The Standard has learned that plans are being drawn up by Transport for London and local authorities to scrap four of the busiest in an attempt to cut down on congestion and make roads safer to use for motorists, pedestrians and cyclists.
They are Tottenham Court Road and Gower Street, the Wandsworth one-way system, the Kender Street Triangle in New Cross and Brook Street.
Piccadilly, St James’s Street and Pall Mall are being returned to two-way in a £14 million project by Westminster council, TfL and Crown Estates. Other one-way systems that have recently been scrapped include Trafalgar Square, Aldgate, Tottenham Hale and Brixton Hill.
Experts today said the move was a general shift in policy away from one-way systems with some councils banning the building of new one-way streets altogether.

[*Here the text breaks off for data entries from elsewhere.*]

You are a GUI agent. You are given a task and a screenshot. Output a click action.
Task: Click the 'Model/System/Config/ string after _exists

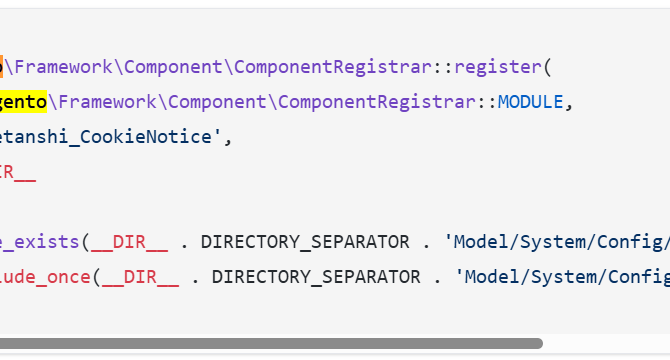556,242
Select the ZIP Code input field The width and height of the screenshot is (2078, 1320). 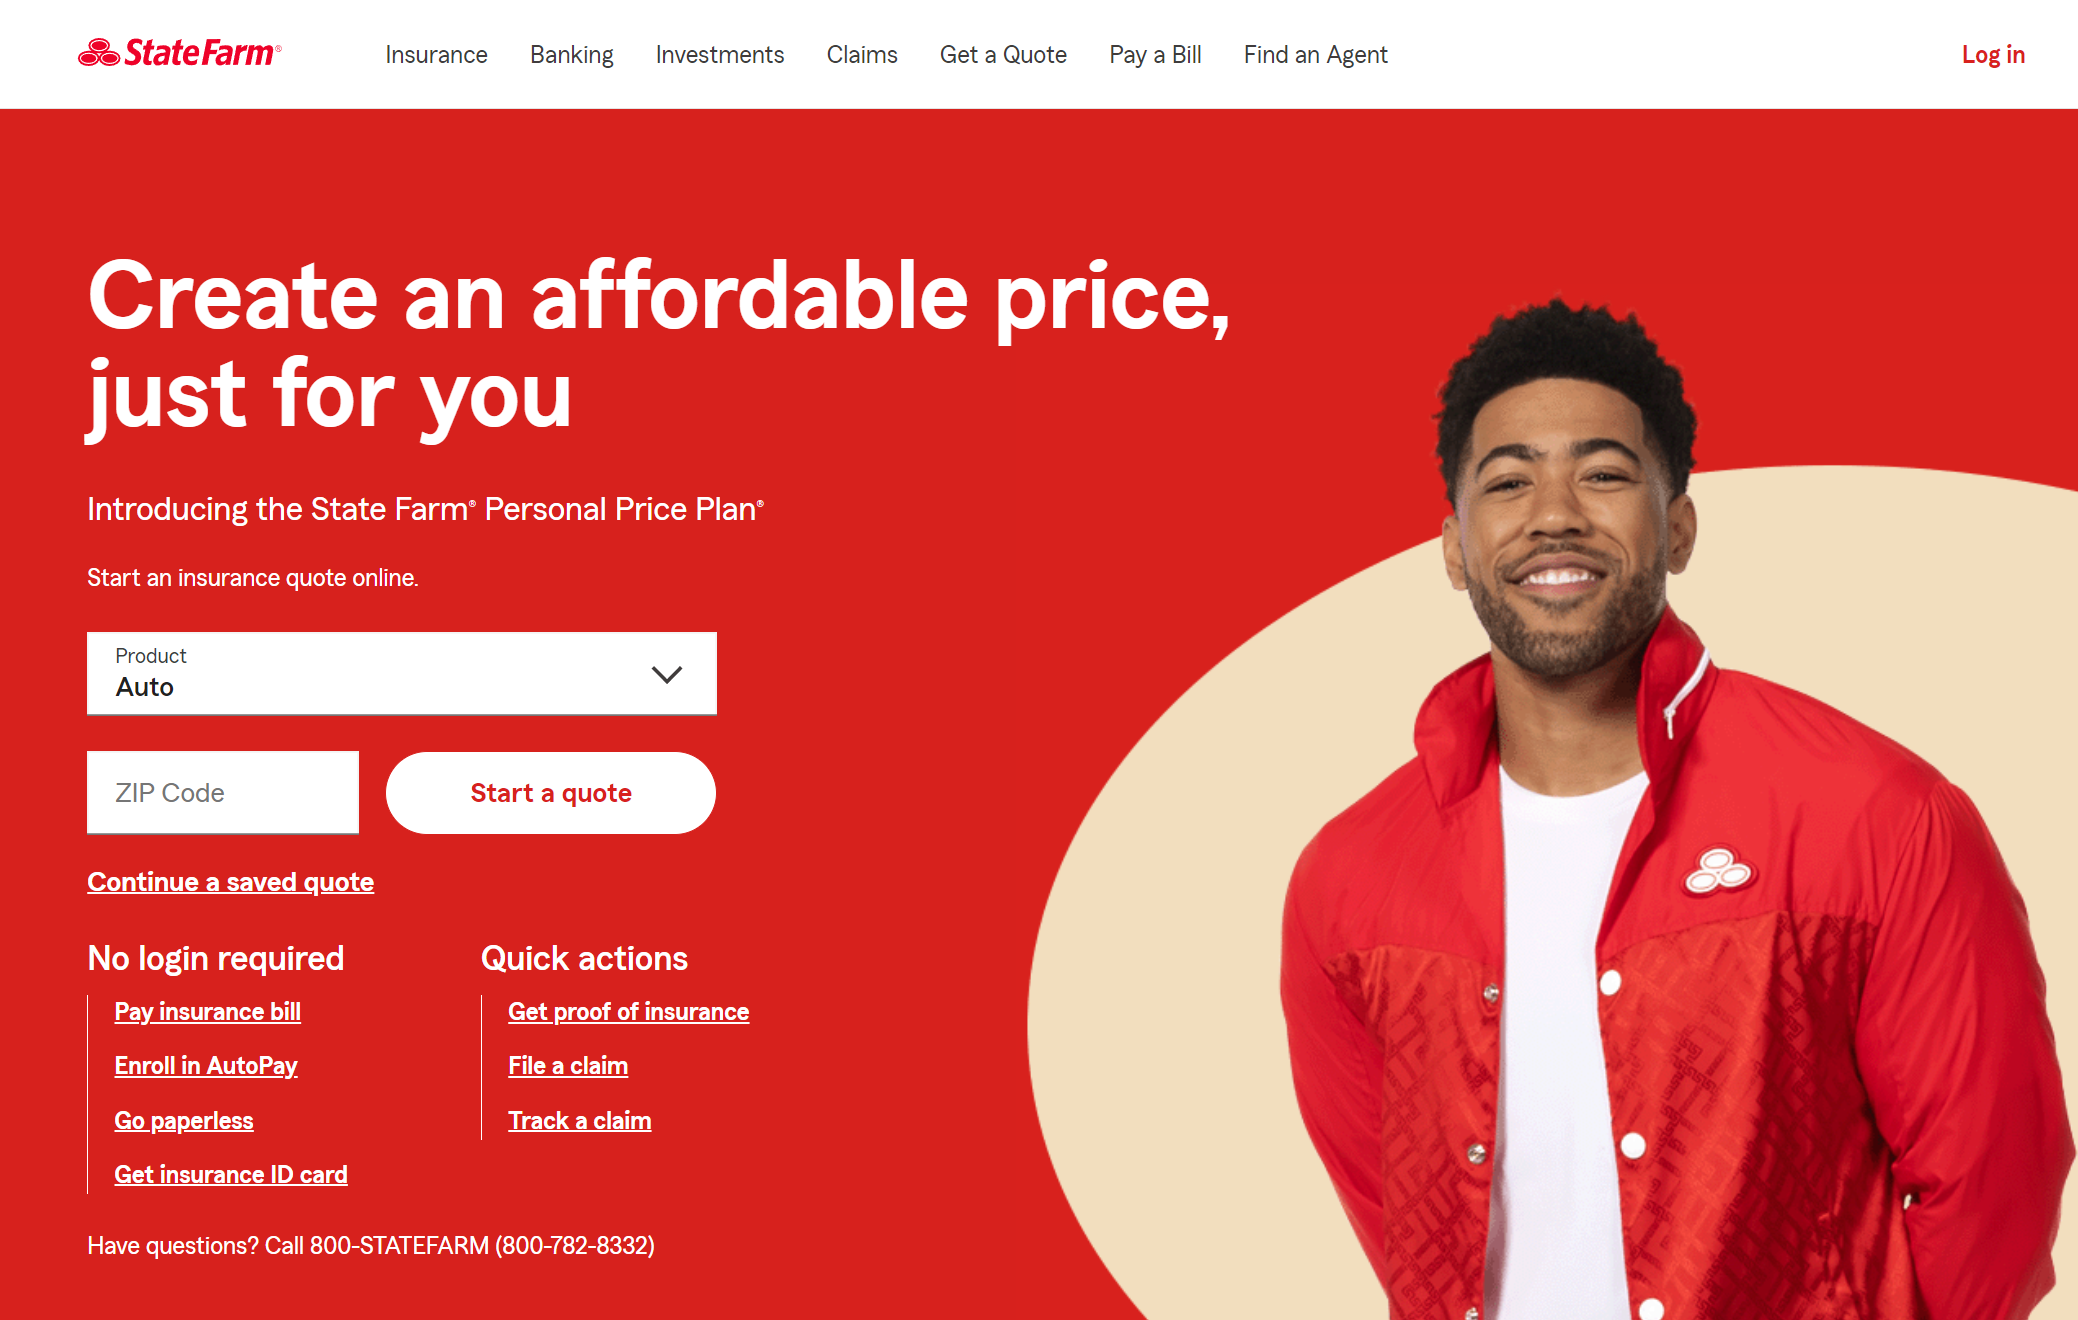[223, 792]
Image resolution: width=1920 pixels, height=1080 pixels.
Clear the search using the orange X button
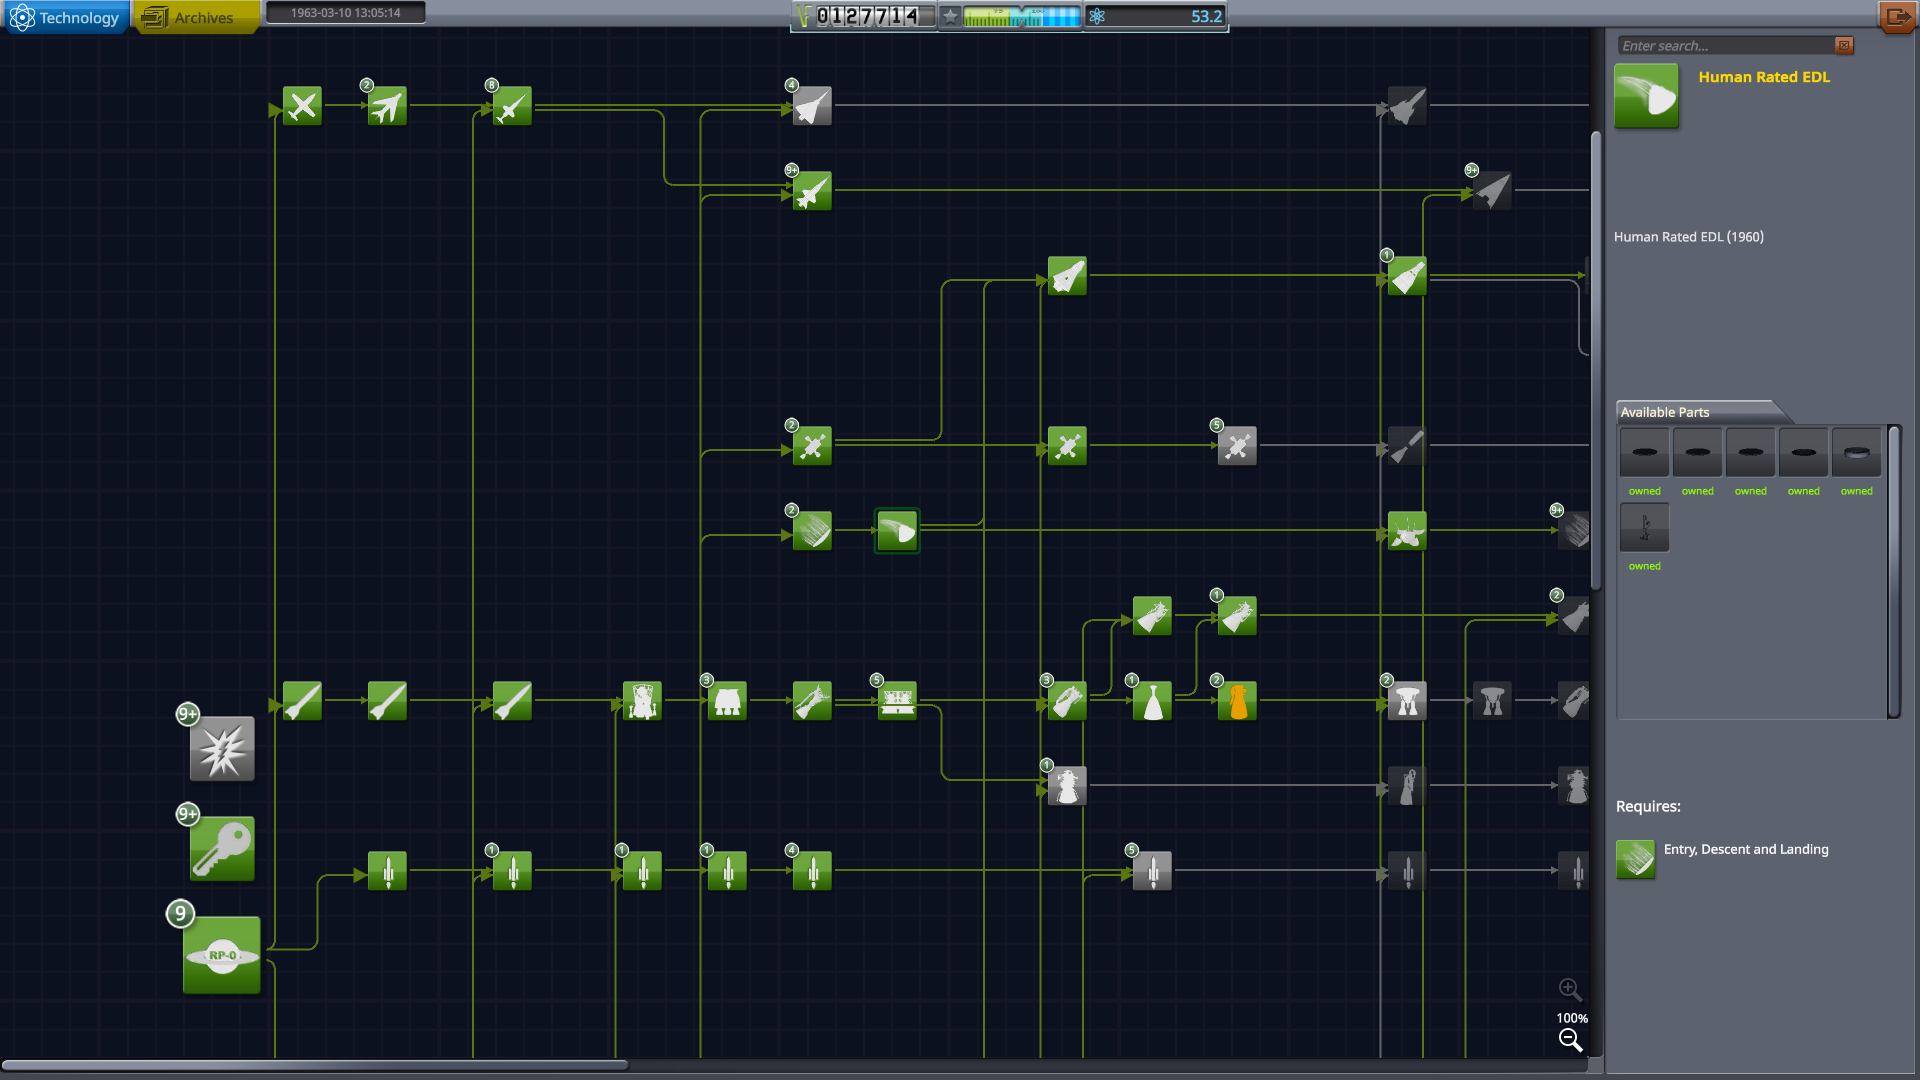click(x=1845, y=45)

Head of the New London Architecture Centre, Peter Murray, said: “One-way streets reflect the dominance of the car and the failed go-faster policies of the traffic engineers.
“As we begin to realise that walking and cycling should be the dominant forms of transport, the one-way street should be consigned to the dustbin of history.”
A spokesman for London Councils, which represents all the boroughs in London, said: “A lot of gyratory systems were built in the Sixties and it is timely to review them. Two-way streets make journeys easier for drivers and keep more traffic on the main road and out of side streets.”
Martin Low, city commissioner of transportation for Westminster council, added: “It’s an outdated view to say that one-way is better. Westminster’s general policy is to make as many streets as possible to be two-way working.”
He added that plans to return Baker Street and Gloucester Place back to two-way streets would be considered after the Olympics.
RAC spokesman, John Franklin, said: “One-way systems like the one in Wandsworth cause logjams, frustrate motorists and with all traffic going in the same direction there is a danger of driving too quickly.”
Plans for the £41 million overhaul of the Wandsworth system are being held up as they await ministerial approval.
Kulveer Ranger, the Mayor of London’s transport adviser, said: “In some areas going back to two-way traffic can make simple common sense and help smooth the flow of traffic.”
A TfL spokesman said: “Where it is beneficial for all road users, TfL is keen to remove one-way gyratory systems along the TfL road network.”